(Collected data entries)
━━━━
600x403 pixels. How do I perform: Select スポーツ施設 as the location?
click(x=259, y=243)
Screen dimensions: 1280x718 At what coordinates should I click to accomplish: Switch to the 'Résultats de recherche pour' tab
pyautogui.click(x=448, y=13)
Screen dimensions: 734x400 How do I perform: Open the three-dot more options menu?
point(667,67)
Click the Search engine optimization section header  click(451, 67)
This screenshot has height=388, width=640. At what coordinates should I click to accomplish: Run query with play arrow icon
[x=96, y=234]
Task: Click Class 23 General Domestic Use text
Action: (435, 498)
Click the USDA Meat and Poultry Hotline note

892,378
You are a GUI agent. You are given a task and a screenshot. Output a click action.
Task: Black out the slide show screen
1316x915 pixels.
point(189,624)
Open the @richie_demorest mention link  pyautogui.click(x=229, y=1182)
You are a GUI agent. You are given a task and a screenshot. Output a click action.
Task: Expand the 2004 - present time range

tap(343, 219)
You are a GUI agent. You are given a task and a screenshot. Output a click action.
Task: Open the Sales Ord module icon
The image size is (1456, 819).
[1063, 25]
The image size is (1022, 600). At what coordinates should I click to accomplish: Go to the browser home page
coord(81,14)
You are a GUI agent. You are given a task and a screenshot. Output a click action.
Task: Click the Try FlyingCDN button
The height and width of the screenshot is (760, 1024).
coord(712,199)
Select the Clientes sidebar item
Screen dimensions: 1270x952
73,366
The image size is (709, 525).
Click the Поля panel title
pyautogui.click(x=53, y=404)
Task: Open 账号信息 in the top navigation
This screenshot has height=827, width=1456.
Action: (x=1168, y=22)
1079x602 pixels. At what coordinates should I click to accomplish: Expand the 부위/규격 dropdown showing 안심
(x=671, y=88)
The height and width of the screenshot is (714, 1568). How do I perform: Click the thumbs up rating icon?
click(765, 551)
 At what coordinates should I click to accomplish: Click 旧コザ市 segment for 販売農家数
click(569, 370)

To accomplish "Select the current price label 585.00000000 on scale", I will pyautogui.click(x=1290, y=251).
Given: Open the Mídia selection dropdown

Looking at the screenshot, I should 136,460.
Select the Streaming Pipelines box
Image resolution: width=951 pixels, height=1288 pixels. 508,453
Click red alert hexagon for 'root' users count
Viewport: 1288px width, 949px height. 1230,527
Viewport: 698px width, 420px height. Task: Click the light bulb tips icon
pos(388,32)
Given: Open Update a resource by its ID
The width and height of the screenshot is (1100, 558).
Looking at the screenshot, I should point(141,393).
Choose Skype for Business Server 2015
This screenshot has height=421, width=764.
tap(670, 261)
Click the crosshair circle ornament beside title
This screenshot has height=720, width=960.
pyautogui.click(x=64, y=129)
━━━━
EXERCISE DIRECTIONS: Reproduce every line of the listing above exactly as it appears.

SOLUTION FOR THIS TASK:
600x403 pixels. How do I perform: Select スポーツ施設 as the location?
click(x=259, y=243)
Screen dimensions: 1280x718 At what coordinates should I click to accomplish: Switch to the 'Résultats de recherche pour' tab
pyautogui.click(x=448, y=13)
Screen dimensions: 734x400 How do I perform: Open the three-dot more options menu?
point(667,67)
Click the Search engine optimization section header  click(451, 67)
This screenshot has height=388, width=640. At what coordinates should I click to accomplish: Run query with play arrow icon
[x=96, y=234]
Task: Click Class 23 General Domestic Use text
Action: (435, 498)
Click the USDA Meat and Poultry Hotline note

892,378
You are a GUI agent. You are given a task and a screenshot. Output a click action.
Task: Black out the slide show screen
1316x915 pixels.
point(189,624)
Open the @richie_demorest mention link  pyautogui.click(x=229, y=1182)
You are a GUI agent. You are given a task and a screenshot. Output a click action.
Task: Expand the 2004 - present time range

tap(343, 219)
You are a GUI agent. You are given a task and a screenshot. Output a click action.
Task: Open the Sales Ord module icon
The image size is (1456, 819).
[1063, 25]
The image size is (1022, 600). At what coordinates should I click to accomplish: Go to the browser home page
coord(81,14)
You are a GUI agent. You are given a task and a screenshot. Output a click action.
Task: Click the Try FlyingCDN button
The height and width of the screenshot is (760, 1024).
coord(712,199)
Select the Clientes sidebar item
Screen dimensions: 1270x952
73,366
The image size is (709, 525).
Click the Поля panel title
pyautogui.click(x=53, y=404)
Task: Open 账号信息 in the top navigation
This screenshot has height=827, width=1456.
Action: (x=1168, y=22)
1079x602 pixels. At what coordinates should I click to accomplish: Expand the 부위/규격 dropdown showing 안심
(x=671, y=88)
The height and width of the screenshot is (714, 1568). How do I perform: Click the thumbs up rating icon?
click(765, 551)
 At what coordinates should I click to accomplish: Click 旧コザ市 segment for 販売農家数
click(569, 370)

To accomplish "Select the current price label 585.00000000 on scale", I will pyautogui.click(x=1290, y=251).
Given: Open the Mídia selection dropdown

Looking at the screenshot, I should 136,460.
Select the Streaming Pipelines box
Image resolution: width=951 pixels, height=1288 pixels. 508,453
Click red alert hexagon for 'root' users count
Viewport: 1288px width, 949px height. 1230,527
Viewport: 698px width, 420px height. Task: Click the light bulb tips icon
pos(388,32)
Given: Open Update a resource by its ID
The width and height of the screenshot is (1100, 558).
Looking at the screenshot, I should point(141,393).
Choose Skype for Business Server 2015
This screenshot has height=421, width=764.
tap(670, 261)
Click the crosshair circle ornament beside title
This screenshot has height=720, width=960.
pyautogui.click(x=64, y=129)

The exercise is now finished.